- [ACTIVITY]:
Restating the records exactly is the whole task.

[Pixel coordinate grounding data]
'''
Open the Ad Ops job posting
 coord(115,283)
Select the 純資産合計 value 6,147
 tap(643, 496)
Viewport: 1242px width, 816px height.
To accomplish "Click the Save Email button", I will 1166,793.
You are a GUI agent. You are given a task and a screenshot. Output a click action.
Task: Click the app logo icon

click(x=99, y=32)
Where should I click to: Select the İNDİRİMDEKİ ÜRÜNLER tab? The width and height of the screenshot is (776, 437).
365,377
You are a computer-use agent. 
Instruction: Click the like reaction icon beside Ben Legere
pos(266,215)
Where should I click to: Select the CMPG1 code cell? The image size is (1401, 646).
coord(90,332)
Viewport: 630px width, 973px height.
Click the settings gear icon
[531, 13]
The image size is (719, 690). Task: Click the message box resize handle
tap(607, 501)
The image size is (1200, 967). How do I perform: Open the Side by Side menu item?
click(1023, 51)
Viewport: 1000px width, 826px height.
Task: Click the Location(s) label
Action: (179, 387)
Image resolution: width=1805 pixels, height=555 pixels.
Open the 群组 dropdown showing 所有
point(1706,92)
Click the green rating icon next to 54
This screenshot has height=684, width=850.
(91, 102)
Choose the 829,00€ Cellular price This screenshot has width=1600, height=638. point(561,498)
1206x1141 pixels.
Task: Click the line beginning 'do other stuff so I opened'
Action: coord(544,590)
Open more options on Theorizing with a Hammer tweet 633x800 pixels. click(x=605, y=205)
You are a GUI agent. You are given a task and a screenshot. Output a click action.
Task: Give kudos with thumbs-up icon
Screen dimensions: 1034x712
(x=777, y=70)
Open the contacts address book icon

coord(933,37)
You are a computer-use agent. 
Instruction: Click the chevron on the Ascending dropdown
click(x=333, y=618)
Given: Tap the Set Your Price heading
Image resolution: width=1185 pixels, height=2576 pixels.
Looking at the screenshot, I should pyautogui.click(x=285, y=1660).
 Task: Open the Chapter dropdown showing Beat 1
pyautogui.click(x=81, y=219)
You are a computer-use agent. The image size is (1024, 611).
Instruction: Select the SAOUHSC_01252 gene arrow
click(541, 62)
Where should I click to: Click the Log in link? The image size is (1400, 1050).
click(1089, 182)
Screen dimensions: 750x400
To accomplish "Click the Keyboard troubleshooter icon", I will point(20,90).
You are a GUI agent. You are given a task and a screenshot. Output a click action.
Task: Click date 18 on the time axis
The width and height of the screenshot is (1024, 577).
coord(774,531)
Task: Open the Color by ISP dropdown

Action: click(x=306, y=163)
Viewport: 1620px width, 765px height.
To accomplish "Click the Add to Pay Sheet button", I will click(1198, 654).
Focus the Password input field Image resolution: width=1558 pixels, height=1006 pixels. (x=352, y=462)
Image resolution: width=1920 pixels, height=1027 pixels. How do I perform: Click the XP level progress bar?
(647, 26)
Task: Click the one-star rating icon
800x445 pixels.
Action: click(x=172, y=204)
'''
- [REPLY TO THE TASK]:
Open the Ad Ops job posting
 coord(115,283)
Select the 純資産合計 value 6,147
 tap(643, 496)
Viewport: 1242px width, 816px height.
To accomplish "Click the Save Email button", I will 1166,793.
You are a GUI agent. You are given a task and a screenshot. Output a click action.
Task: Click the app logo icon

click(x=99, y=32)
Where should I click to: Select the İNDİRİMDEKİ ÜRÜNLER tab? The width and height of the screenshot is (776, 437).
365,377
You are a computer-use agent. 
Instruction: Click the like reaction icon beside Ben Legere
pos(266,215)
Where should I click to: Select the CMPG1 code cell? The image size is (1401, 646).
coord(90,332)
Viewport: 630px width, 973px height.
Click the settings gear icon
[531, 13]
The image size is (719, 690). Task: Click the message box resize handle
tap(607, 501)
The image size is (1200, 967). How do I perform: Open the Side by Side menu item?
click(1023, 51)
Viewport: 1000px width, 826px height.
Task: Click the Location(s) label
Action: (179, 387)
Image resolution: width=1805 pixels, height=555 pixels.
Open the 群组 dropdown showing 所有
point(1706,92)
Click the green rating icon next to 54
This screenshot has height=684, width=850.
(91, 102)
Choose the 829,00€ Cellular price This screenshot has width=1600, height=638. point(561,498)
1206x1141 pixels.
Task: Click the line beginning 'do other stuff so I opened'
Action: coord(544,590)
Open more options on Theorizing with a Hammer tweet 633x800 pixels. click(x=605, y=205)
You are a GUI agent. You are given a task and a screenshot. Output a click action.
Task: Give kudos with thumbs-up icon
Screen dimensions: 1034x712
(x=777, y=70)
Open the contacts address book icon

coord(933,37)
You are a computer-use agent. 
Instruction: Click the chevron on the Ascending dropdown
click(x=333, y=618)
Given: Tap the Set Your Price heading
Image resolution: width=1185 pixels, height=2576 pixels.
Looking at the screenshot, I should pyautogui.click(x=285, y=1660).
 Task: Open the Chapter dropdown showing Beat 1
pyautogui.click(x=81, y=219)
You are a computer-use agent. The image size is (1024, 611).
Instruction: Select the SAOUHSC_01252 gene arrow
click(541, 62)
Where should I click to: Click the Log in link? The image size is (1400, 1050).
click(1089, 182)
Screen dimensions: 750x400
To accomplish "Click the Keyboard troubleshooter icon", I will point(20,90).
You are a GUI agent. You are given a task and a screenshot. Output a click action.
Task: Click date 18 on the time axis
The width and height of the screenshot is (1024, 577).
coord(774,531)
Task: Open the Color by ISP dropdown

Action: click(x=306, y=163)
Viewport: 1620px width, 765px height.
To accomplish "Click the Add to Pay Sheet button", I will click(1198, 654).
Focus the Password input field Image resolution: width=1558 pixels, height=1006 pixels. (x=352, y=462)
Image resolution: width=1920 pixels, height=1027 pixels. How do I perform: Click the XP level progress bar?
(647, 26)
Task: Click the one-star rating icon
800x445 pixels.
Action: click(x=172, y=204)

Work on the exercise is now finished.